Arranca la carrera para las presidenciales de 2011

La inesperada muerte de Kirchner abre el camino a múltiples candidatos de dentro y fuera del justicialismo

Cristina Fernández llega a la Casa Rosada para tomar posesión en 2007, junto a Néstor Kirchner
Cristina Fernández llega a la Casa Rosada para tomar posesión en 2007, junto a Néstor Kirchner

Buenos Aires- ¿Y ahora qué? Algunos peronistas se han quedado huérfanos, pero otros se frotan las manos y conspiran para intentar el abordaje de la Casa Rosada. Néstor Kirchner era un hombre con puño de hierro que supo dividir las filas entre las facciones piqueteras, pero también dentro de su propio partido. Los analistas coinciden en que ahora será la presidenta la próxima candidata del justicialismo. Con su popularidad en alza, la muerte de su marido podría incluso beneficiarla políticamente, impregnándola de una especie de aura como una nueva viuda del peronismo.

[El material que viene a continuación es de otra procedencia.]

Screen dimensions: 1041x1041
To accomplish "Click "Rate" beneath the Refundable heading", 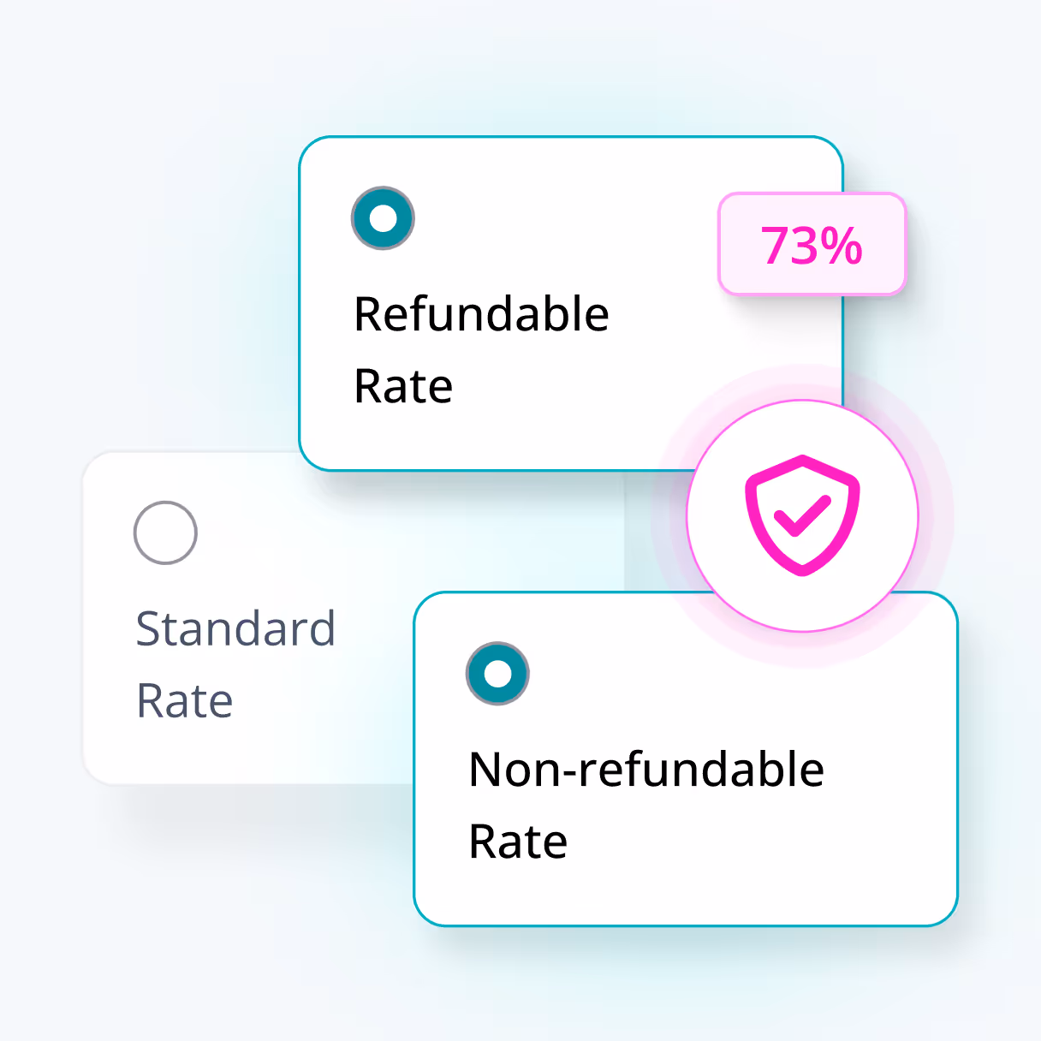I will [403, 386].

Sin embargo, algunos aprovechan la inevitable comparación con Isabelita, cuando tomó el poder tras la muerte de Juan Domingo Perón, para subrayar los desastrosos resultados, que culminaron con un golpe de Estado. El oficialismo, no obstante, baraja otras alternativas. Una es la del gobernador bonaerense, Daniel Scioli. A su favor juega la alta popularidad de la que goza, aunque se le consideraba un títere de su mentor, Néstor Kirchner.

Por otro lado, el peronismo disidente, comandado por el ex presidente Eduardo Duhalde y compuesto por gobernadores opositores como Felipe Solá, piensa presentarse como una fuerza unida en las próximas elecciones. Duhalde, otro hombre fuerte del partido, sin embargo, no cuenta con una buena imagen tras un corto mandato salpicado de casos de corrupción.

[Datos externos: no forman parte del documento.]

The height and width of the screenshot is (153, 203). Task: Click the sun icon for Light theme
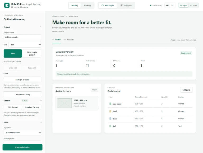181,6
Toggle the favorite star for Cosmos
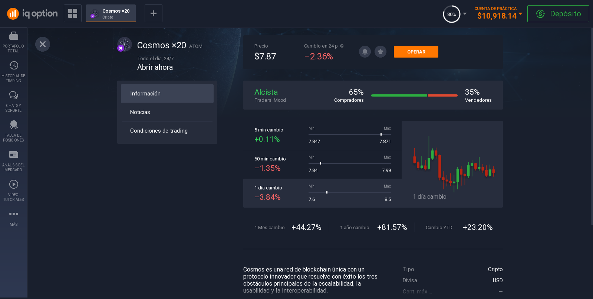593x299 pixels. click(380, 52)
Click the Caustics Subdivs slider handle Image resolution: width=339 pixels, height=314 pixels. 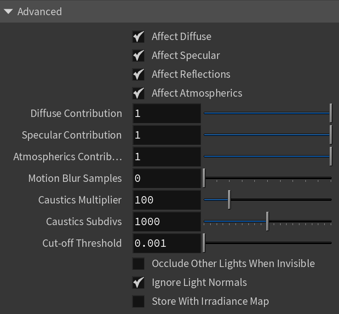coord(267,221)
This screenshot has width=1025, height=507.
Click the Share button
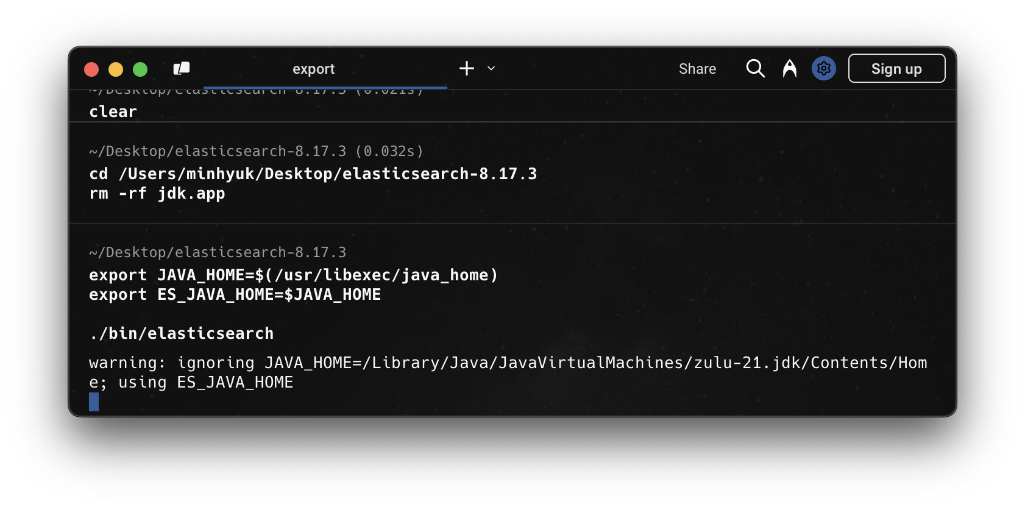[697, 69]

Puede ser la hora de Mauricio Macri, alcalde de Buenos Aires y el único que escenifica los valores de la derecha. Las encuestas no le sitúan en mal lugar de cara a una posible segunda vuelta, a pesar de que está siendo investigado por una trama de escuchas ilegales.

Por último están los radicales, cuyo candidato para las próximas elecciones está todavía por definir, aunque el mejor situado es el vicepresidente, Julio Cobos. Y tampoco hay que olvidar a Ricardo Alfonsín, el hijo del ex presidente Raúl Alfonsín.


En la izquierda
En este nuevo panorama, hay que tener en cuenta a otros poderosos estamentos, capaces hasta de tumbar gobiernos. El oficialismo cuenta con el apoyo de Hugo Moyano, líder de la CGT, la mayor fuerza sindical del país, pero otras facciones piqueteras «anti K» claman por su trozo del pastel. También el campo está enfrentado a la presidenta desde que intentó meter la mano en la caja de los agricultores. Finalmente no pudo modificar las retenciones.

Tampoco hay que olvidar que la Iglesia se ha enfrentado abiertamente desde los altares al matrimonio presidencial. Los índices de pobreza o los matrimonios de parejas homosexuales son las gotas que han colmado el vaso.

Una vez más Argentina se asoma al abismo, sumida en la incertidumbre y el drama. Habrá que esperar para saber si la tragedia une a los argentinos o los divide.